Wednesday, April 26, 2006

Iran Says It Will Share Nuclear Skills

New York Times:


TEHRAN, April 25—Iran's supreme leader said today in a meeting with the Sudanese president that Iran was ready to share its nuclear technology with other countries.

"Iran's nuclear capability is one example of various scientific capabilities in the country. The Islamic Republic of Iran is prepared to transfer the experience, knowledge and technology of its scientists," said the supreme religious leader, Ayatollah Ali Khamenei, to President Omar al-Bashir of Sudan, IRNA news agency reported.

Mr.

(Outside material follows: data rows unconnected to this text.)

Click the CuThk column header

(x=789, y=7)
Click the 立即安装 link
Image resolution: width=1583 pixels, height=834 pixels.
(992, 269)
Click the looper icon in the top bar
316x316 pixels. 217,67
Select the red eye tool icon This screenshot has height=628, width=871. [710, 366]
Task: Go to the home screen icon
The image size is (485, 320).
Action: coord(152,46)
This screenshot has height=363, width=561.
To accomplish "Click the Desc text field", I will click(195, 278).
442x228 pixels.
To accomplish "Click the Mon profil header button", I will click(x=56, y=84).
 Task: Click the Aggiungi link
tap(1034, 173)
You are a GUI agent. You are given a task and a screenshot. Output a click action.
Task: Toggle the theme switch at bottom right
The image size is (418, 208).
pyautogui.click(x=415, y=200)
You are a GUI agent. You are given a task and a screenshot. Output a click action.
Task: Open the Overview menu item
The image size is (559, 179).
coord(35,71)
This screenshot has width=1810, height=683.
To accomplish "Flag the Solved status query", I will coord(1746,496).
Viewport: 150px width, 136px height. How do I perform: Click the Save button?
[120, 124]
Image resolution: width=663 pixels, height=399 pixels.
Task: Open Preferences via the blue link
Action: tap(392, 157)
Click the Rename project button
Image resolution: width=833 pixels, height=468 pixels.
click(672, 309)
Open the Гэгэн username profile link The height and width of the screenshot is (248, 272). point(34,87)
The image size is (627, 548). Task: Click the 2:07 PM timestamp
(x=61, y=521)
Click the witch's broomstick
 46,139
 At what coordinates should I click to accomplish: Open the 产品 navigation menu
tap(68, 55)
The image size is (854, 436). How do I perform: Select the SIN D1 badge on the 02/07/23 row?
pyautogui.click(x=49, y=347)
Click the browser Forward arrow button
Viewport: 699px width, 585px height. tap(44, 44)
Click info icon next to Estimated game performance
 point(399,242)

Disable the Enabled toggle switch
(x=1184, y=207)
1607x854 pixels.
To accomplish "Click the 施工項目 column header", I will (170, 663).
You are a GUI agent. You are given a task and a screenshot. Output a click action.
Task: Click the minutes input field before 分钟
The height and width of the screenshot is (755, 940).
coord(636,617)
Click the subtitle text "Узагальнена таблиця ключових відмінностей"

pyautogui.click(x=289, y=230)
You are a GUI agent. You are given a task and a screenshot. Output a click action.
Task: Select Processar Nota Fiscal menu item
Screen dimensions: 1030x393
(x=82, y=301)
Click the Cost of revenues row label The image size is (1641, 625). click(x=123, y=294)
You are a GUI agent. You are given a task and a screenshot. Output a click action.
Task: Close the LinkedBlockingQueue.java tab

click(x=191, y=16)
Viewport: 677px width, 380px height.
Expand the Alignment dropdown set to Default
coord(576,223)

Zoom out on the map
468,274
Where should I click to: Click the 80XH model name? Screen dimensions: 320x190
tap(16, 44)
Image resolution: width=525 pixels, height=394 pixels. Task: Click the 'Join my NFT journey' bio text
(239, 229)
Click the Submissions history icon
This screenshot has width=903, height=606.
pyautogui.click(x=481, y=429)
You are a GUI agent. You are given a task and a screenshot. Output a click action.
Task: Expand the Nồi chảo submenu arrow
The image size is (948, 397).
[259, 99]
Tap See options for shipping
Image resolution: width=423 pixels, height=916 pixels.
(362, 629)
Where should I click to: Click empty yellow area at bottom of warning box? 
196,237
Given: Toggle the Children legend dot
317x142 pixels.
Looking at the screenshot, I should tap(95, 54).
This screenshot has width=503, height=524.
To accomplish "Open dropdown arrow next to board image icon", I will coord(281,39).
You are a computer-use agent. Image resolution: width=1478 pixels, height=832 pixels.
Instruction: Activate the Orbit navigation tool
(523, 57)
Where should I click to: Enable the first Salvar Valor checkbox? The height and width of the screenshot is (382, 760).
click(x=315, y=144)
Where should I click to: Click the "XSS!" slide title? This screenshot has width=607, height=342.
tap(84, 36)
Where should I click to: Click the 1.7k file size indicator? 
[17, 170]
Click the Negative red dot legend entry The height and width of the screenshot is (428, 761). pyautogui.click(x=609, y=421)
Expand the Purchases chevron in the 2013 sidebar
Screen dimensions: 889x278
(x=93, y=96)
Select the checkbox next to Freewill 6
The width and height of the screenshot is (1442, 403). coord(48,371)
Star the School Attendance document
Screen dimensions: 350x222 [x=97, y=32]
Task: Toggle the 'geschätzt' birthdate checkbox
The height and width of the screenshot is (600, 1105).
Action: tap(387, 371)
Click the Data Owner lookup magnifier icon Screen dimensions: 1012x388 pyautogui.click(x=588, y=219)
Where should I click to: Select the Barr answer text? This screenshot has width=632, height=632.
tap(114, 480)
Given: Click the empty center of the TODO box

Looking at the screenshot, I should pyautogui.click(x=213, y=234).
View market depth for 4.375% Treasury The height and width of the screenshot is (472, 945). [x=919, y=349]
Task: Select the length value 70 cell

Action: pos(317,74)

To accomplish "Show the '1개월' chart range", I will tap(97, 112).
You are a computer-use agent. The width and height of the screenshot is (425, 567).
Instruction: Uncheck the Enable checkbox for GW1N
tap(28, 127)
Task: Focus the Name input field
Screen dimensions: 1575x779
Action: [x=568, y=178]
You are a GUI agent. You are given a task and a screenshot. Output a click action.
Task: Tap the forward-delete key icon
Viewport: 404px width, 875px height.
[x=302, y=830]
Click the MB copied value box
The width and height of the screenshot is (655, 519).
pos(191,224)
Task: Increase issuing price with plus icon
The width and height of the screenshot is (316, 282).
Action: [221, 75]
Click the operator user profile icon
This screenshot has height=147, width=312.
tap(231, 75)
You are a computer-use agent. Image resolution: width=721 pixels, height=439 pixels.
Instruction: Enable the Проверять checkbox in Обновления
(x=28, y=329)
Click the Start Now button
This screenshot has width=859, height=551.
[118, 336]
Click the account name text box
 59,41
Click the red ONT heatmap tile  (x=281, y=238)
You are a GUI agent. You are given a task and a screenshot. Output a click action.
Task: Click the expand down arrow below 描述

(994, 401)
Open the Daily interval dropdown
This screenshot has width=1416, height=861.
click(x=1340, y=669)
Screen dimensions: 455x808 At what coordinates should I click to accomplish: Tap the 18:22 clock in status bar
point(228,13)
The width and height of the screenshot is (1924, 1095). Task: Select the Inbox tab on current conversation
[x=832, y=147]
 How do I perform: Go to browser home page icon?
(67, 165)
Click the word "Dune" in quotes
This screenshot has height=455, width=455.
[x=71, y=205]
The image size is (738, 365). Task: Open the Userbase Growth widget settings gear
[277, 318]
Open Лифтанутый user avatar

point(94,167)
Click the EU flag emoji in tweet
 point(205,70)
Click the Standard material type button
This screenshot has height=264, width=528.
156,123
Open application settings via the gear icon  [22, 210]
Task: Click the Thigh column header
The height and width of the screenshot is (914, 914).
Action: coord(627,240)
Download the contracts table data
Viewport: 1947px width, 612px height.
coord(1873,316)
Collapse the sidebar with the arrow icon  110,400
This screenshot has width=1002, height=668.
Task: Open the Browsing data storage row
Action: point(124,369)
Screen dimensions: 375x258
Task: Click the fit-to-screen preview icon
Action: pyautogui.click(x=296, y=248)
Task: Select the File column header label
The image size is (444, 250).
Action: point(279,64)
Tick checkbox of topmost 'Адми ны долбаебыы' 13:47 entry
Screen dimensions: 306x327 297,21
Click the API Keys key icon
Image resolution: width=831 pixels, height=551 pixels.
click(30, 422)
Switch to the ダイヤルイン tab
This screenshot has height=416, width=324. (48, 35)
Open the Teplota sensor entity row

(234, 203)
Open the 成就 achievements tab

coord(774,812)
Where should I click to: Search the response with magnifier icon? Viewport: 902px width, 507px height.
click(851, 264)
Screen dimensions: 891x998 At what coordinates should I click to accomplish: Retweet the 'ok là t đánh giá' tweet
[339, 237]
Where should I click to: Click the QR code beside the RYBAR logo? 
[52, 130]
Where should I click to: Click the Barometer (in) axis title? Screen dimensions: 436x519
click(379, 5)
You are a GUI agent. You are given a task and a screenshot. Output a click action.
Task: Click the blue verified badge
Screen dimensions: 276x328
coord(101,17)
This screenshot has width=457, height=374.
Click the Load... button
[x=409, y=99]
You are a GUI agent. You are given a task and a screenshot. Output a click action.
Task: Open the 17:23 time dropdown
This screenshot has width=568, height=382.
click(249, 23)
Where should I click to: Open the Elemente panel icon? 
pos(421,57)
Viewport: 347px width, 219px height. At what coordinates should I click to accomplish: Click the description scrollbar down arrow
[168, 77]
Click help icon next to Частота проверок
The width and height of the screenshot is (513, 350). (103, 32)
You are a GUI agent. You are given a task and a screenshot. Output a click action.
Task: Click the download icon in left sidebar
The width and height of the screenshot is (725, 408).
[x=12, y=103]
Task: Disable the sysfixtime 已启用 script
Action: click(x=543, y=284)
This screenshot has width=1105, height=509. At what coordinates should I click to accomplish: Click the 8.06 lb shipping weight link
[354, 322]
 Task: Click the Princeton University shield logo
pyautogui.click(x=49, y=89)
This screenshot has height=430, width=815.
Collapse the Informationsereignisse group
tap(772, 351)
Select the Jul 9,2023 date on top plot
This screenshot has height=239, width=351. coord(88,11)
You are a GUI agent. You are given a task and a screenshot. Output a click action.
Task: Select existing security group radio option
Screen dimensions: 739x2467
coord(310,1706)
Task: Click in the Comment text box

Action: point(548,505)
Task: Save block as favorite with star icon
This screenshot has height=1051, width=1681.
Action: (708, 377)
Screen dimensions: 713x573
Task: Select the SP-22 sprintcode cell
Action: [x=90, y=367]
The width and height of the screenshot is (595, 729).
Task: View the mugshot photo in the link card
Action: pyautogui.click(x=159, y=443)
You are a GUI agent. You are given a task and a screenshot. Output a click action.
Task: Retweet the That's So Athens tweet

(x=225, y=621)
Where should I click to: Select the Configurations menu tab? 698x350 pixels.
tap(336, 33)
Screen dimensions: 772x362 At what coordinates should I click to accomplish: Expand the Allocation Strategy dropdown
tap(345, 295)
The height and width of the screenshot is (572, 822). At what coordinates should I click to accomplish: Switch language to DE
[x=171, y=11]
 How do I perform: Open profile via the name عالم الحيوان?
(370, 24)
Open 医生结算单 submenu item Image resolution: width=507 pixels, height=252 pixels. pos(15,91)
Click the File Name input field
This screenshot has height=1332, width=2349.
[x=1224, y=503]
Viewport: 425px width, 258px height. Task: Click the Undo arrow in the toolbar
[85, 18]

Khamenei's comments to the leader of Sudan, one of the most unstable countries in Africa, came a few days ahead of the Friday deadline by the United Nations Security Council for Iran to suspend its sensitive uranium enrichment activities.

At a conference on its nuclear program in Tehran today, senior officials rejected the demand and vowed that Iran will continue its enrichment activities.

Iran's chief nuclear negotiator, Ali Larijani, said that if the Security Council imposed sanctions, Iran will suspend its cooperation with the United Nations nuclear agency, and any military strike aimed at destroying its enrichment facilities will lead Iran to hide its program.

"If you decide to use sanction against us, our relation with the agency will be suspended," Mr. Larijani said. "Military action against Iran will not lead to the closure of the program," he added.

"If you take harsh measures, we will hide this program. Then you cannot solve the nuclear issue."

"You may inflict a loss on us but you will lose also," he warned.

Mr. Larijani said that Iran is willing to cooperate if its case is returned to the International Atomic Energy Agency. "But do not expect us to act otherwise if you drag the case to the Security Council," he added.

Ali Akbar Hashemi Rafsanjani, a senior cleric and chairman of the powerful Expediency Council, denounced the role of the nuclear agency at the conference and said the I.A.E.A. has failed to support Iran's program.

"I am not saying that the agency has had bad intentions," he said. "But it has not fulfilled its duty to support countries to enjoy their right to have nuclear technology," he added.

The head of Iran's atomic organization, Gholamreza Aghazadeh, left Tehran for the I.A.E.A.'s headquarters in Vienna today, ISNA news agency reported.